STEVENSON
Total Nutraceutical to debut horse supplement
Total Nutraceutical Solutions Inc. introduced a mushroom-enriched vitamin D2 dietary supplement for horses this week.
The Stevenson company said it would unveil the product, EquiSANO-D, at a convention this weekend of the American Association of Equine Practitioners. Company researchers Tony Basile, president, and Marvin Hausman will make the presentation.
Total Nutraceutical will market EquiSANO-D as a product that alleviates inflammation and other equestrian ailments. The company focuses on the research and development of products comprised of organic natural mushroom compounds, including nutritional tools and products for the fields of animal husbandry and livestock feed.
DALLAS
Southwest traffic rose 11.7 percent in November
Southwest Airlines Co. said Friday that November traffic jumped 11.7 percent over the same month last year, when recession and shock waves in the financial industry were hurting business travel.
Southwest said revenue for each seat it offered, a closely watched measurement in the airline industry, rose about 12 percent.

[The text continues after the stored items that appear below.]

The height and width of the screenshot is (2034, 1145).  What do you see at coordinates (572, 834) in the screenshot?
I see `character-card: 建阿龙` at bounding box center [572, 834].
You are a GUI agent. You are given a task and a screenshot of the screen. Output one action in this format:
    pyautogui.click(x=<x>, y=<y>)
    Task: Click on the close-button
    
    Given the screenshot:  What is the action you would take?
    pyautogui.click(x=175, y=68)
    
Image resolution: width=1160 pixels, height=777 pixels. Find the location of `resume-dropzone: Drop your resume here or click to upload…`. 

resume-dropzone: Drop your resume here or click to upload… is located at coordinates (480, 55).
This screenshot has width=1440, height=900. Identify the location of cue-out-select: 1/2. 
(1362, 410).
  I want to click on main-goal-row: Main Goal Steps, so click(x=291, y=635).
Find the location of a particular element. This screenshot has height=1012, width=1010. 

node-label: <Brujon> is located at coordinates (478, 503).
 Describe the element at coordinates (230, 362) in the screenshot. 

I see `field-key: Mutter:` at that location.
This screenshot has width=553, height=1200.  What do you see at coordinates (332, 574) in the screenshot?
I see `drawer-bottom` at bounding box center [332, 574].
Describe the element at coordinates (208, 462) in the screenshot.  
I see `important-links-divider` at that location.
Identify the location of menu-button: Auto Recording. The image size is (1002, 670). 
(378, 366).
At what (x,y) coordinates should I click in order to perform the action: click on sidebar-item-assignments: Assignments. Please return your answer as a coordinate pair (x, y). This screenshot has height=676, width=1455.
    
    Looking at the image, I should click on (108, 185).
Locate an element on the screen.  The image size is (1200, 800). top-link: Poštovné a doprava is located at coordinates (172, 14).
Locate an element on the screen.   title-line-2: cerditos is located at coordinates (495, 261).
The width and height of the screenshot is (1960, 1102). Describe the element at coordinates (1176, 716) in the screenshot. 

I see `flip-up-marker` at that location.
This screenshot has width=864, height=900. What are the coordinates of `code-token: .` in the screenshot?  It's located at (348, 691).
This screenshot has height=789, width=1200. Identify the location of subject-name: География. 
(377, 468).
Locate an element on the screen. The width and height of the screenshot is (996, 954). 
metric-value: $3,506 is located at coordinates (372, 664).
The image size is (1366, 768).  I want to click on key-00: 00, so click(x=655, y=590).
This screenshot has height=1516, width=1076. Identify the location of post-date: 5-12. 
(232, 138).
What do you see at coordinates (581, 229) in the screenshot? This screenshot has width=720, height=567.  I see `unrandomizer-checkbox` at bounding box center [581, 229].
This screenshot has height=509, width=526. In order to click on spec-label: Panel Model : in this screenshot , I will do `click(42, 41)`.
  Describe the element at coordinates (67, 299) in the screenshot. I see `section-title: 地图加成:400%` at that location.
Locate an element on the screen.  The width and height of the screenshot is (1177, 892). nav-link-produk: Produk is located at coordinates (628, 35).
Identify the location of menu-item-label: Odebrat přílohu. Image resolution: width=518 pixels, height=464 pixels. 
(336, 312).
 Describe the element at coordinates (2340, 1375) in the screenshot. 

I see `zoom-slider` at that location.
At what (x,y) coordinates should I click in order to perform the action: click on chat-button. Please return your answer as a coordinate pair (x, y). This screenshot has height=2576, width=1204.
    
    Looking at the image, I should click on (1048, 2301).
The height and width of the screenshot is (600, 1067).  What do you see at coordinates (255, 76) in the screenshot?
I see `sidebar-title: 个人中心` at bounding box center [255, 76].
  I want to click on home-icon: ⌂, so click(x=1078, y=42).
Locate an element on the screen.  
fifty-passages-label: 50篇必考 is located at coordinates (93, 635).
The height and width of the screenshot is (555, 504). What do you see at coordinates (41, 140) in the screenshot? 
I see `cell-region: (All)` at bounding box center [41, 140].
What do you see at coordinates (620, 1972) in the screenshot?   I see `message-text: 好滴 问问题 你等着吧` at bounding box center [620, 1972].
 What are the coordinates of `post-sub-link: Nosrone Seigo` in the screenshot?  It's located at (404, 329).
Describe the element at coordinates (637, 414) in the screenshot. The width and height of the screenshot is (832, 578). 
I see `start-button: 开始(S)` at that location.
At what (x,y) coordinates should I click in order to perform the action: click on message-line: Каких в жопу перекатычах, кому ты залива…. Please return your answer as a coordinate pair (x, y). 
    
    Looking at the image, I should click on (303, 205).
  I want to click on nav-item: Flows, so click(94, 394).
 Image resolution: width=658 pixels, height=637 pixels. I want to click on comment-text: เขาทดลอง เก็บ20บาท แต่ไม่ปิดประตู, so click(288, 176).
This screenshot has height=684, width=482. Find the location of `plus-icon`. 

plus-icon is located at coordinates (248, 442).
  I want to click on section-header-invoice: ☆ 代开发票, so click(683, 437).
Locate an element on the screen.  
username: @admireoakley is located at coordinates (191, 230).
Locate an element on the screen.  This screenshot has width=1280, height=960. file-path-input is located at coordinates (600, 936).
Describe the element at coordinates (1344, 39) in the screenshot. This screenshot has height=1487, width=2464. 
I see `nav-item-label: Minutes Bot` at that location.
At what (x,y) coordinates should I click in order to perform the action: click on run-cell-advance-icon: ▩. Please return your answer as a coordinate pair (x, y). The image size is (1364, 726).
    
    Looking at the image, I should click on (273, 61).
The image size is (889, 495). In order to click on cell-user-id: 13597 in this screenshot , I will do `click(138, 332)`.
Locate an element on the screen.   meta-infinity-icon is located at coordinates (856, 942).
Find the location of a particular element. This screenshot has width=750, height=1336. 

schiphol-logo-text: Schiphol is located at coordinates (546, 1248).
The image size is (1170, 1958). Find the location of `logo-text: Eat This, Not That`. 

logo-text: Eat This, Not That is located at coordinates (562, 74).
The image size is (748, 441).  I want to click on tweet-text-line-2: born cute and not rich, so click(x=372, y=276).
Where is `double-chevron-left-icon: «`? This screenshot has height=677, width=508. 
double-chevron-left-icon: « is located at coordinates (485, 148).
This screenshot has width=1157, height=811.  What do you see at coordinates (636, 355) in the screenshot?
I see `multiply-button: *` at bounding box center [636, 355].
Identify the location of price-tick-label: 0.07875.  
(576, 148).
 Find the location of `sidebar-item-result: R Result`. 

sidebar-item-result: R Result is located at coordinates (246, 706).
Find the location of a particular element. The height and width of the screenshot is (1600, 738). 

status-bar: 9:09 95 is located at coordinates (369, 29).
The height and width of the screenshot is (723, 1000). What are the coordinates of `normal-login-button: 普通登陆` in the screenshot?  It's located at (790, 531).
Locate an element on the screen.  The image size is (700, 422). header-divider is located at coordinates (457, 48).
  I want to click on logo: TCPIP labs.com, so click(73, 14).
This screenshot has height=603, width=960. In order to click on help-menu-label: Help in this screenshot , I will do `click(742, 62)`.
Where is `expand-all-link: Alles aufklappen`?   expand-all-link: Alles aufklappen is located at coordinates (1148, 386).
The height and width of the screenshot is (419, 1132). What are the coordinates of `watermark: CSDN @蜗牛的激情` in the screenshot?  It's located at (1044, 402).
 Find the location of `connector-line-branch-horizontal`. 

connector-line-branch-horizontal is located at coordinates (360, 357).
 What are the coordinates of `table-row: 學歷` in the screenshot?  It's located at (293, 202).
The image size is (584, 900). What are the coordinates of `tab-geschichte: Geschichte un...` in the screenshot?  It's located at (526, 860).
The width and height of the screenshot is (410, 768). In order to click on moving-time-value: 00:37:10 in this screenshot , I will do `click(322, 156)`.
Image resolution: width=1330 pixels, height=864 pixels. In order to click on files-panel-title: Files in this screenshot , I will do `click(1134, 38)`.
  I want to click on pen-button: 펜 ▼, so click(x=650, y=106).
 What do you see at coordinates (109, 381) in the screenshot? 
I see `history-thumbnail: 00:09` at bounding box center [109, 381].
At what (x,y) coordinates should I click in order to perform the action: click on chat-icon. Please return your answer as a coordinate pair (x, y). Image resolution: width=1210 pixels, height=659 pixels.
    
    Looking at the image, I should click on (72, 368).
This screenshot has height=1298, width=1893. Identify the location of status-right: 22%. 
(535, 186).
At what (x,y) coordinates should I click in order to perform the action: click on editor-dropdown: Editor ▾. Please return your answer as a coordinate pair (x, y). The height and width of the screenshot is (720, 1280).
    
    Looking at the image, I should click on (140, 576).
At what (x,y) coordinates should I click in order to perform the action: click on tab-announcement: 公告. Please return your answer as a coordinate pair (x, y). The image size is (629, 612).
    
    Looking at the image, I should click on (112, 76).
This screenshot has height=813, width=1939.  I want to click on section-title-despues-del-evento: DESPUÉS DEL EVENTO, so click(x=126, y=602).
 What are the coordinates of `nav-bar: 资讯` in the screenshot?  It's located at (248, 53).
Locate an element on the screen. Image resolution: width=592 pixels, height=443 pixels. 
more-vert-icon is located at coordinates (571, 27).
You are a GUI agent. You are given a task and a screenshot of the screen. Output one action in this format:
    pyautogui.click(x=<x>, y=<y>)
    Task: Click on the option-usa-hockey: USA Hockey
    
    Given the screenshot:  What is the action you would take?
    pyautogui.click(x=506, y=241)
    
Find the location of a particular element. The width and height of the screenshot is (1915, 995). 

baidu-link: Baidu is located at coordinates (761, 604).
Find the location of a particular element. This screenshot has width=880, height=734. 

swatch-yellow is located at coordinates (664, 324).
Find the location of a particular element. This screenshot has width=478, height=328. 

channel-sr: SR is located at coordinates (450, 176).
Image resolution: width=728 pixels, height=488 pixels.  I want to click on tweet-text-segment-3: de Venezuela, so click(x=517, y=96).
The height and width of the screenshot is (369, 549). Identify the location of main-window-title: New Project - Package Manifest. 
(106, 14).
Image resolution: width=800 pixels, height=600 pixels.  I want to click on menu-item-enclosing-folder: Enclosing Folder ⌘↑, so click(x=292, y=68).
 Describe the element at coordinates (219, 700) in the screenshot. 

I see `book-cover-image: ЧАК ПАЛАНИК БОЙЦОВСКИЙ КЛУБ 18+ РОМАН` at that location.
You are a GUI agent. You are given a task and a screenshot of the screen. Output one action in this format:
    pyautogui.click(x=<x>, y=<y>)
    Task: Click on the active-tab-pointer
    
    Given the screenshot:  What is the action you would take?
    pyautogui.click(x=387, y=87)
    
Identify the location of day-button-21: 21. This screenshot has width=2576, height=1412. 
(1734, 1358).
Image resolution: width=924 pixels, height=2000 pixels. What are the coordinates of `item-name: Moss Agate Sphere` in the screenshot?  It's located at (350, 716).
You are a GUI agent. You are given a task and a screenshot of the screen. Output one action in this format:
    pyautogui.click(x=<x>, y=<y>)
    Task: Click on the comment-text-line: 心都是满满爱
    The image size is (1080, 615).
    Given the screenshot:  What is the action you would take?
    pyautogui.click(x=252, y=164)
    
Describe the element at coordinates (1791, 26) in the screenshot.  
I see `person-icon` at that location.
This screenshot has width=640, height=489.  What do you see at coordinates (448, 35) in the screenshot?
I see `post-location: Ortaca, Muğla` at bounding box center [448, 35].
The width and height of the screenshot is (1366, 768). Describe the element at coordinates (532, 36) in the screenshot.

Meanwhile, the airline was reducing seats, which caused planes to fly closer to full. The average November flight took off with 76.5 percent of the seats filled, compared with 63.2 percent a year earlier.
NEW YORK
Dollar and supply trump jobs data; crude falls
Oil prices ended the week tumbling to a seven-week low as massive crude supplies and a surging dollar overshadowed encouraging job numbers.
The U.S. dollar, which is used to price crude contracts, has had an especially heavy influence on oil trading this year. It’s helped oil double in price from $40 to more than $80 a barrel in the past several months despite weak consumer demand and bloated supplies.
But as the greenback rallied Friday, oil prices started to fall.
Benchmark crude for January delivery lost 99 cents to settle at $75.47 a barrel on the New York Mercantile Exchange.
WASHINGTON
Treasury gets $146.5 million for Capital One warrants
The Treasury Department said Friday that it received $146.5 million for the warrants of Capital One Financial Corp. in the first auction of warrants the government received as part of the $700 billion financial system bailout.
The auction resulted in a price of $11.75 per warrant. Warrants are financial instruments that allow the holder to buy stock in the future at a fixed price. Each warrant gives the owner the right to purchase one share of Capital One stock for $42.13.